Task brief:
Could you retype the entries below exactly, omitting every picture?

Material for this exercise:

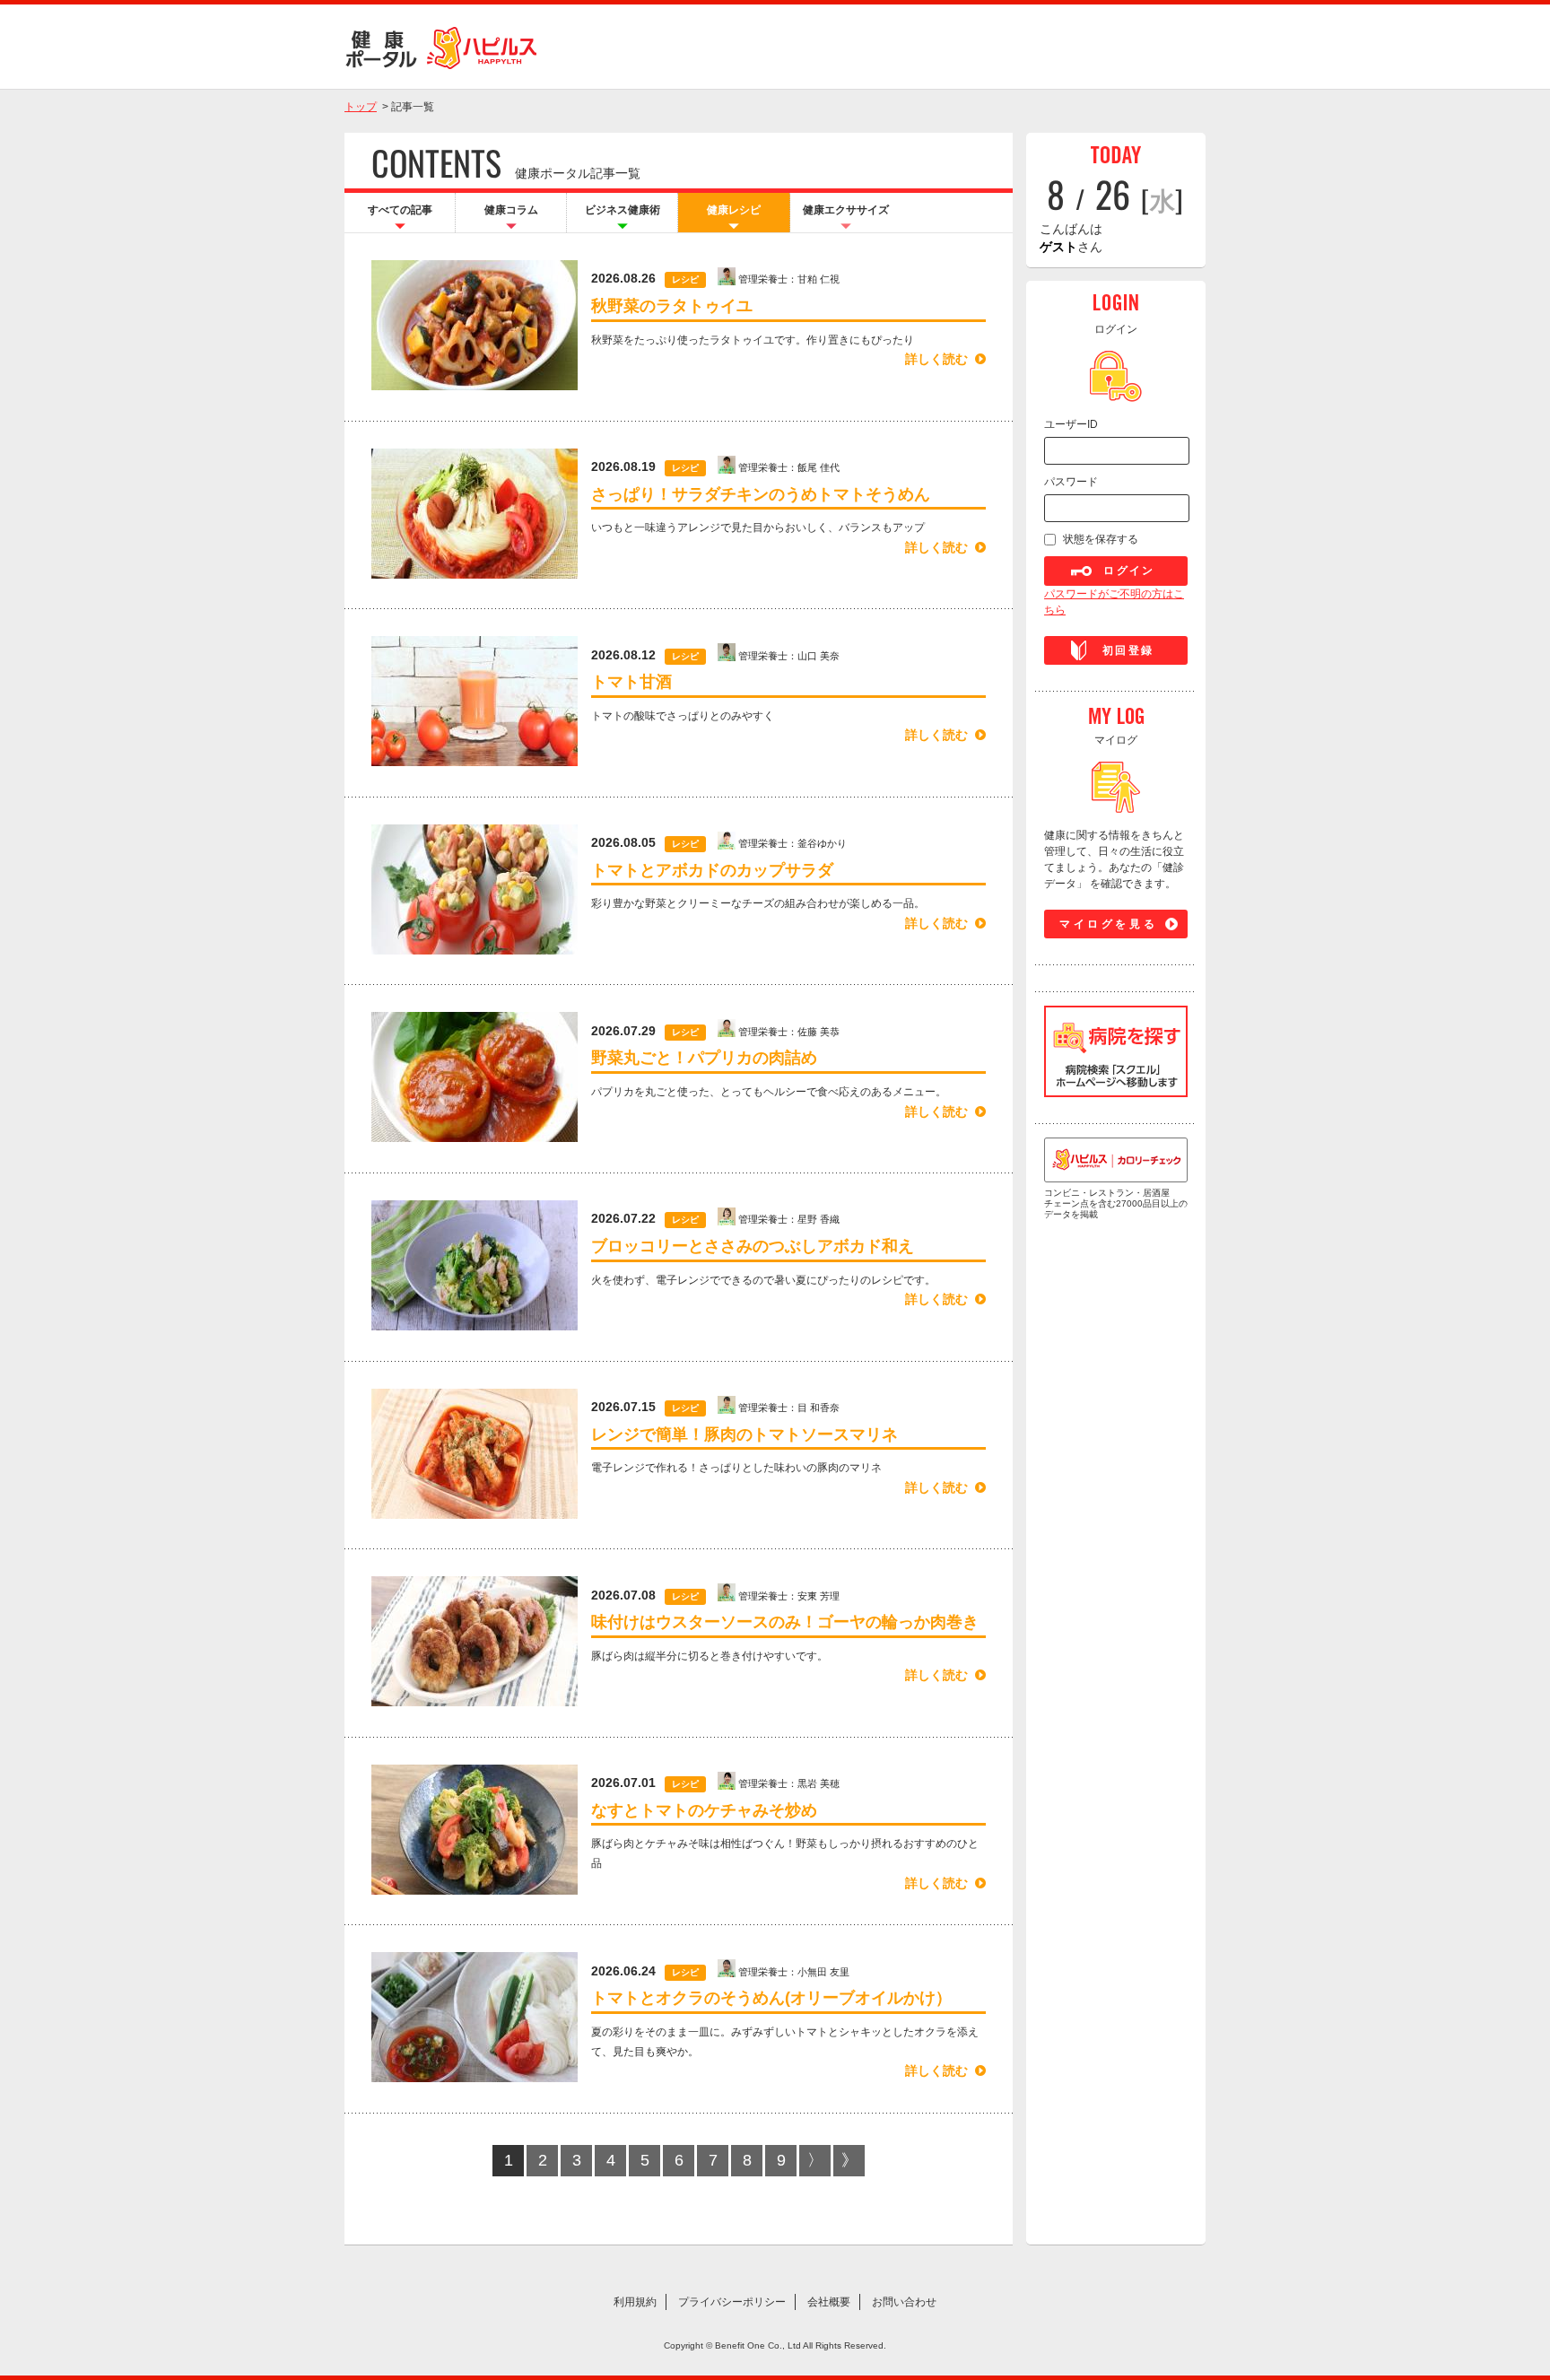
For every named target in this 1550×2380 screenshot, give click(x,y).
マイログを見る (1108, 924)
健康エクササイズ (846, 210)
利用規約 (635, 2302)
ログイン (1129, 570)
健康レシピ (734, 210)
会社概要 (828, 2302)
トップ (360, 106)
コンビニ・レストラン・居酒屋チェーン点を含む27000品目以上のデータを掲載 (1116, 1203)
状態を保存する (1100, 539)
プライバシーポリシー (732, 2302)
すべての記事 (400, 210)
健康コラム (511, 210)
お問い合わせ (904, 2302)
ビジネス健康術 (622, 210)
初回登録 (1128, 650)
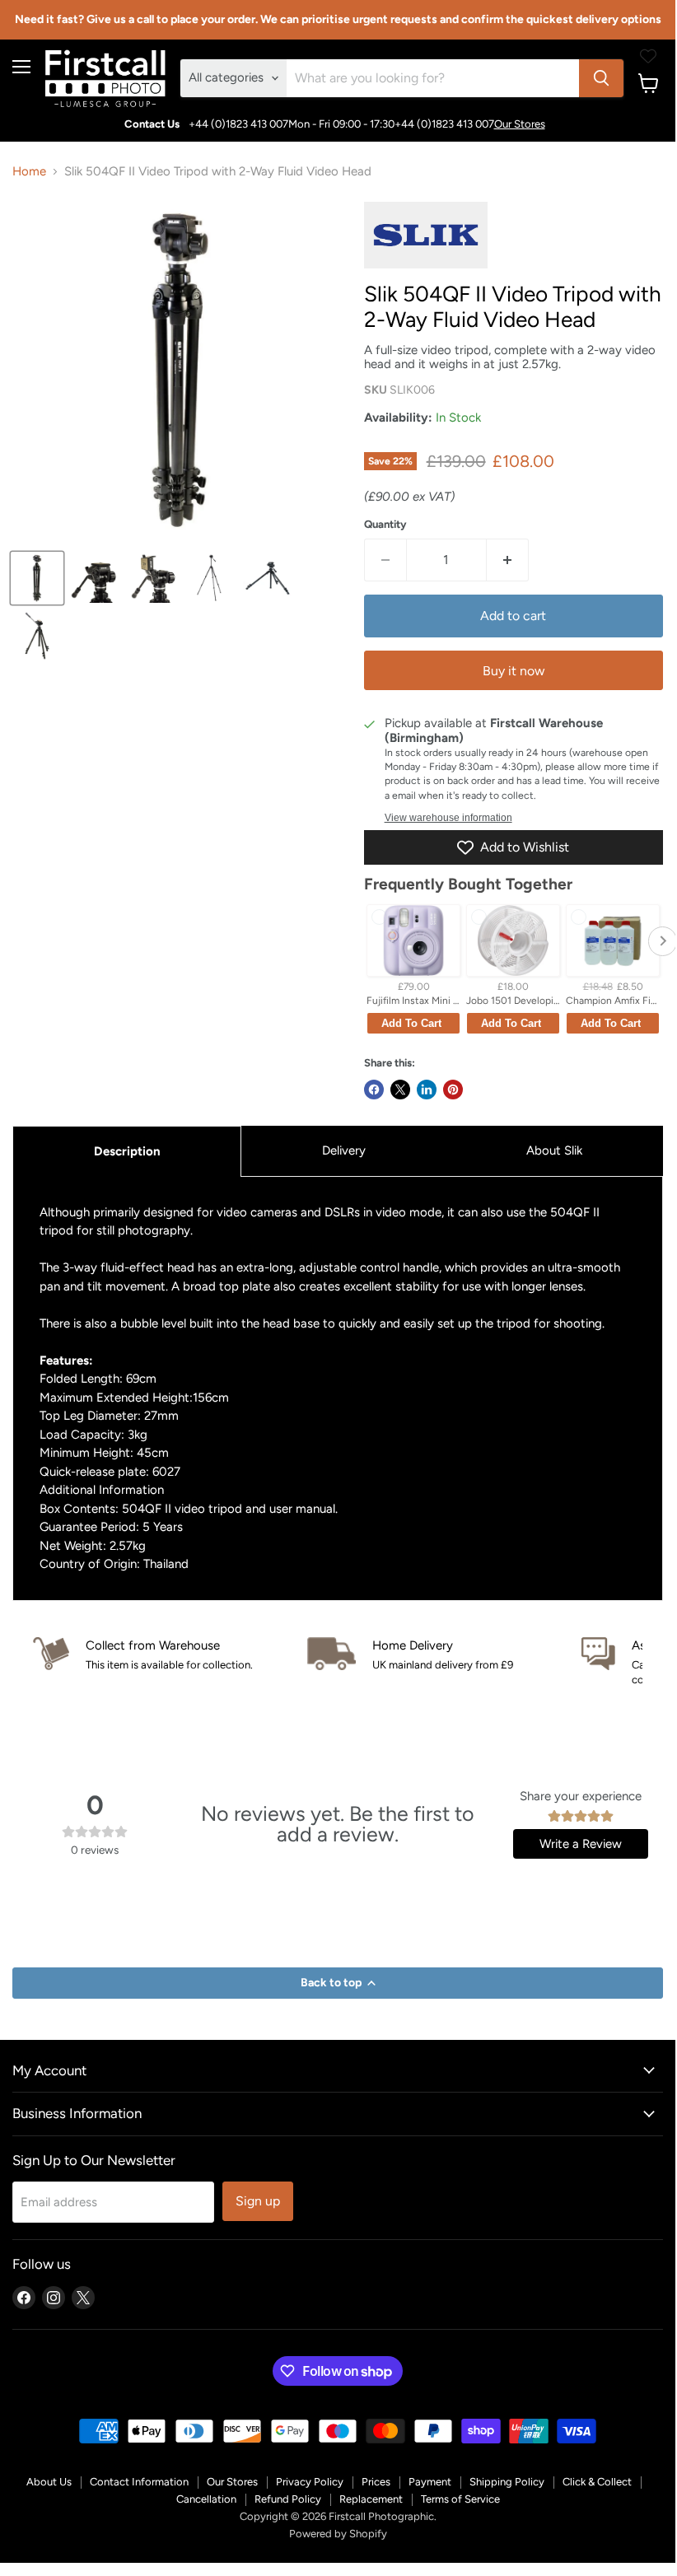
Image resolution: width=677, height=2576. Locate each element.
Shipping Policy (506, 2482)
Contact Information (139, 2482)
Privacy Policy (309, 2482)
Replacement (371, 2499)
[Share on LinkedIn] (427, 1089)
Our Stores (519, 124)
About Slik (554, 1150)
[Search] (601, 78)
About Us (49, 2482)
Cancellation (206, 2499)
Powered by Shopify (338, 2533)
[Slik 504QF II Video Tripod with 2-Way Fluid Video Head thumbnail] (37, 578)
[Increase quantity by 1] (508, 560)
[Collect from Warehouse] (170, 1655)
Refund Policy (287, 2499)
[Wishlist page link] (648, 56)
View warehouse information (448, 818)
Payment (430, 2482)
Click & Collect (597, 2482)
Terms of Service (460, 2499)
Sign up (258, 2201)
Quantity (385, 524)
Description (127, 1151)
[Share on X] (400, 1089)
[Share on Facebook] (374, 1089)
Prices (376, 2482)
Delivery (344, 1150)
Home (29, 172)
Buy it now (513, 671)
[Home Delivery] (444, 1655)
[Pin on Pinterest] (453, 1089)
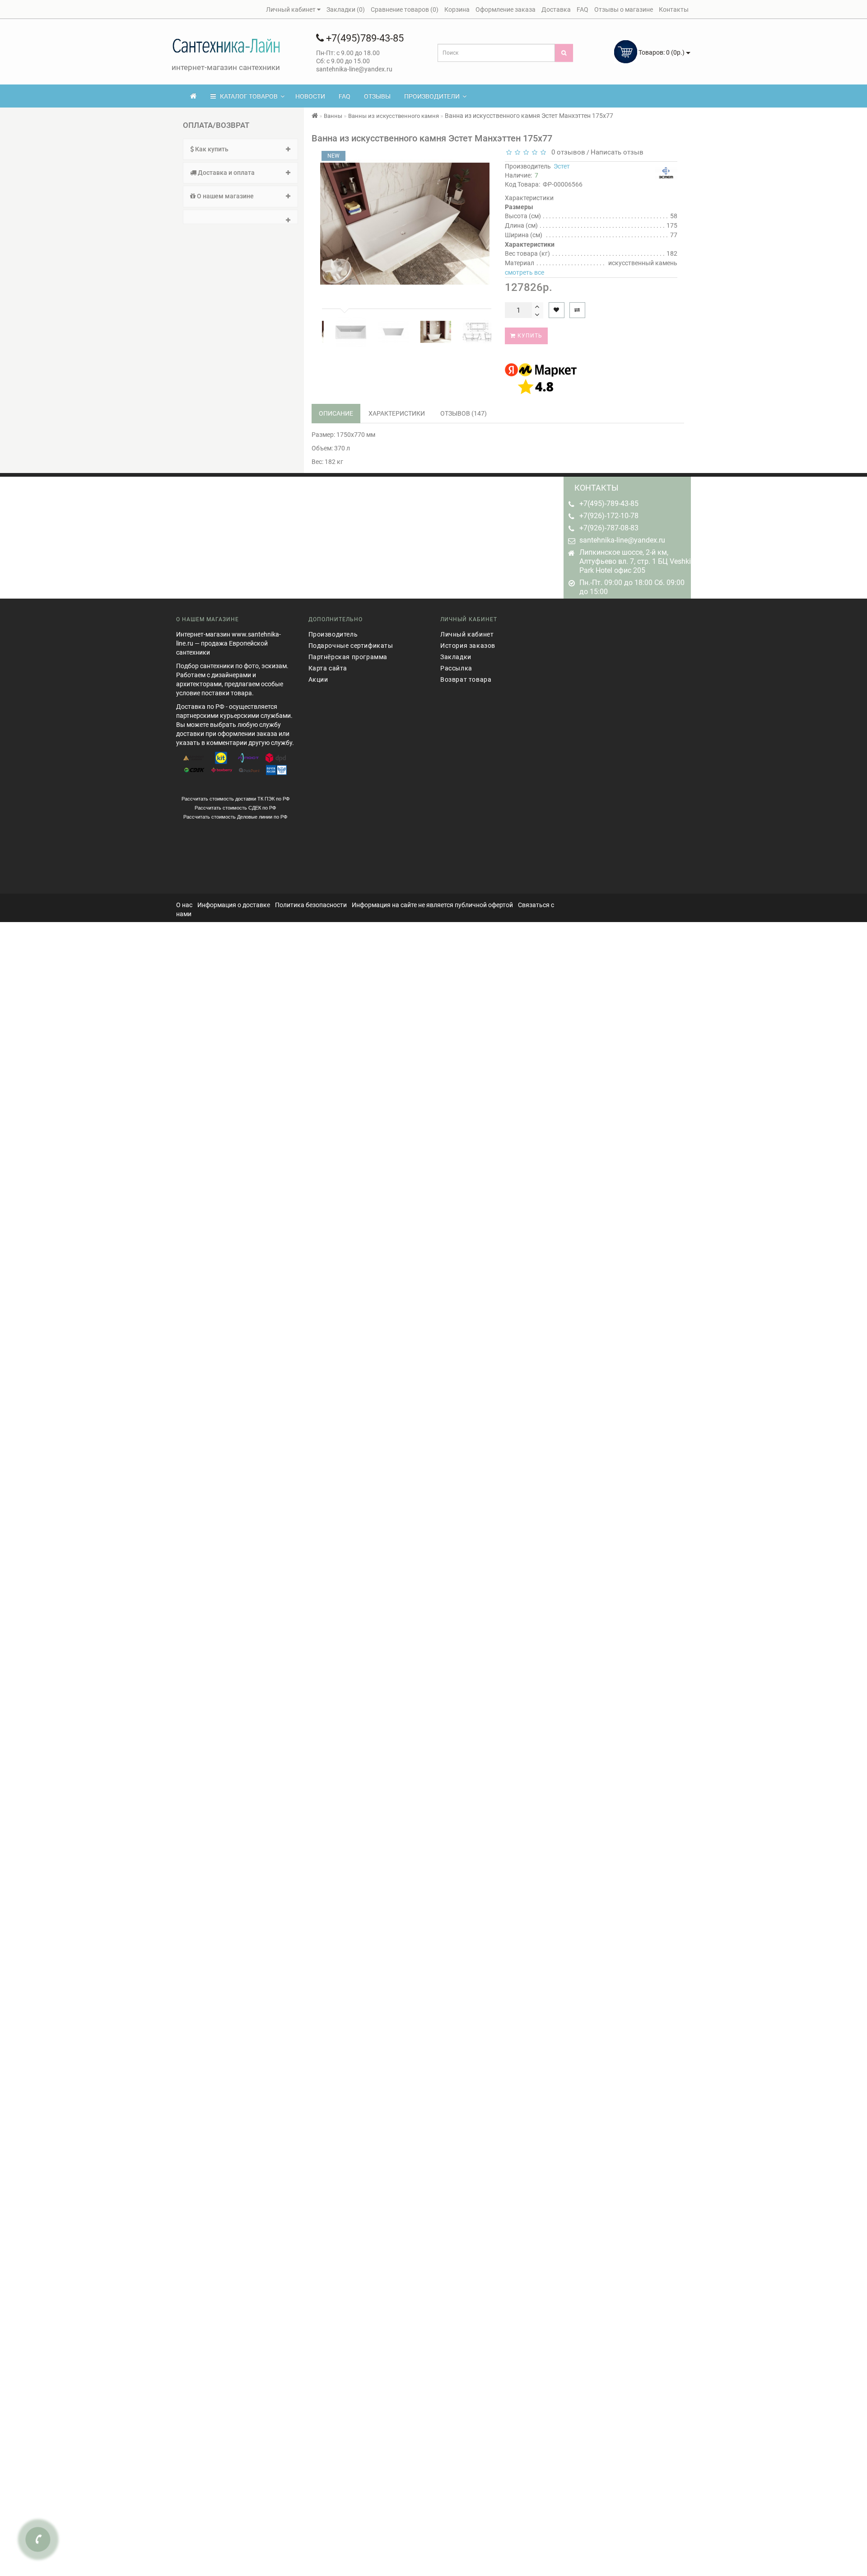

Answer section:
For every named target in this 1550×2380 screenshot, give click(x,y).
マイログを見る (1108, 924)
健康エクササイズ (846, 210)
利用規約 (635, 2302)
ログイン (1129, 570)
健康レシピ (734, 210)
会社概要 (828, 2302)
トップ (360, 106)
コンビニ・レストラン・居酒屋チェーン点を含む27000品目以上のデータを掲載 (1116, 1203)
状態を保存する (1100, 539)
プライバシーポリシー (732, 2302)
すべての記事 (400, 210)
健康コラム (511, 210)
お問い合わせ (904, 2302)
ビジネス健康術 (622, 210)
初回登録 (1128, 650)
Image resolution: width=677, height=2576. Locate each element.
Shipping Policy (506, 2482)
Contact Information (139, 2482)
Privacy Policy (309, 2482)
Replacement (371, 2499)
[Share on LinkedIn] (427, 1089)
Our Stores (519, 124)
About Slik (554, 1150)
[Search] (601, 78)
About Us (49, 2482)
Cancellation (206, 2499)
Powered by Shopify (338, 2533)
[Slik 504QF II Video Tripod with 2-Way Fluid Video Head thumbnail] (37, 578)
[Increase quantity by 1] (508, 560)
[Collect from Warehouse] (170, 1655)
Refund Policy (287, 2499)
[Wishlist page link] (648, 56)
View warehouse information (448, 818)
Payment (430, 2482)
Click & Collect (597, 2482)
Terms of Service (460, 2499)
Sign up (258, 2201)
Quantity (385, 524)
Description (127, 1151)
[Share on X] (400, 1089)
[Share on Facebook] (374, 1089)
Prices (376, 2482)
Delivery (344, 1150)
Home (29, 172)
Buy it now (513, 671)
[Home Delivery] (444, 1655)
[Pin on Pinterest] (453, 1089)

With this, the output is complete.